Carry over the part of the material that opens with the line containing "Click the red heart after the lion emoji" and runs through the end of the material, adding 28 to every coordinate in the answers.

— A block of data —
--- START ---

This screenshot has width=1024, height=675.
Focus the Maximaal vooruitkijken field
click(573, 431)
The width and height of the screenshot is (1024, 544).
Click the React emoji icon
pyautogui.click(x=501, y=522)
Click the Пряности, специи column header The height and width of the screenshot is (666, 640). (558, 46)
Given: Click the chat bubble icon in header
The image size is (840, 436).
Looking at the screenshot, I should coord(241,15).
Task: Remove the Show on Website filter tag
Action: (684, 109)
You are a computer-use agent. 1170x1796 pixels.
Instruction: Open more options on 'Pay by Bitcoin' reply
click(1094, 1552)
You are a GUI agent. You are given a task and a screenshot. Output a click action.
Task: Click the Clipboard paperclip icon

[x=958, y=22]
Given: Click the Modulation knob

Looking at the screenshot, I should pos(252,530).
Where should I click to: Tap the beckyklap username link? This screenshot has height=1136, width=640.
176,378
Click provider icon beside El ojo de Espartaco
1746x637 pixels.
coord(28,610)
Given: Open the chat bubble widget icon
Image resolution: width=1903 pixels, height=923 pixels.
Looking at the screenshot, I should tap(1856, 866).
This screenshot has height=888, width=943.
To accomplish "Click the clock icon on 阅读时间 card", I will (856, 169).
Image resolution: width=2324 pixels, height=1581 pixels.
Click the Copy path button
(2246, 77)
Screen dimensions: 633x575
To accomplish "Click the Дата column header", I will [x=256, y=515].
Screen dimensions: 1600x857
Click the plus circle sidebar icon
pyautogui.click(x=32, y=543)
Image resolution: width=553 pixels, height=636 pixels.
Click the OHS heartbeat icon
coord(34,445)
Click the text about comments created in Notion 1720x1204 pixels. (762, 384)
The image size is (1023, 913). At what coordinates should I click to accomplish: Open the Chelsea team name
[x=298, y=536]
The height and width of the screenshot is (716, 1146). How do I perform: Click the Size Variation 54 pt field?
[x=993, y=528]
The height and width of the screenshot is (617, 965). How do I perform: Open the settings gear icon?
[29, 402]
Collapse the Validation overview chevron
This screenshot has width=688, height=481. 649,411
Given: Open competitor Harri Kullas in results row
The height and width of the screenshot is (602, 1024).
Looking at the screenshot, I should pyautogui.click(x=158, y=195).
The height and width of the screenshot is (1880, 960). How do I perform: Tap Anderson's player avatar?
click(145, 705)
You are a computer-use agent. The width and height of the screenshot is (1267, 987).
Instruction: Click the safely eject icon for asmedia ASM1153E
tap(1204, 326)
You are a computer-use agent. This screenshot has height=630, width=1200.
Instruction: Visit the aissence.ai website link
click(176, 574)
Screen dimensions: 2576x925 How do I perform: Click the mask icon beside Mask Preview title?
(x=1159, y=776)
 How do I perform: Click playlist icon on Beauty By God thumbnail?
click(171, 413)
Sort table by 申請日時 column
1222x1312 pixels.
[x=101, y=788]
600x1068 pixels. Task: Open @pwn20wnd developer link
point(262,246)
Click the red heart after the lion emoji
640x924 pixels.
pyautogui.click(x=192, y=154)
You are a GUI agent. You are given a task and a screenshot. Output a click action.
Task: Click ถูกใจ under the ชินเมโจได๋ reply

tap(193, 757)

--- END ---

— Output for this exercise —
Click the red heart after the lion emoji
640x924 pixels.
pyautogui.click(x=220, y=182)
You are a GUI agent. You are given a task and a screenshot. Output a click action.
Task: Click ถูกใจ under the ชินเมโจได๋ reply

tap(221, 785)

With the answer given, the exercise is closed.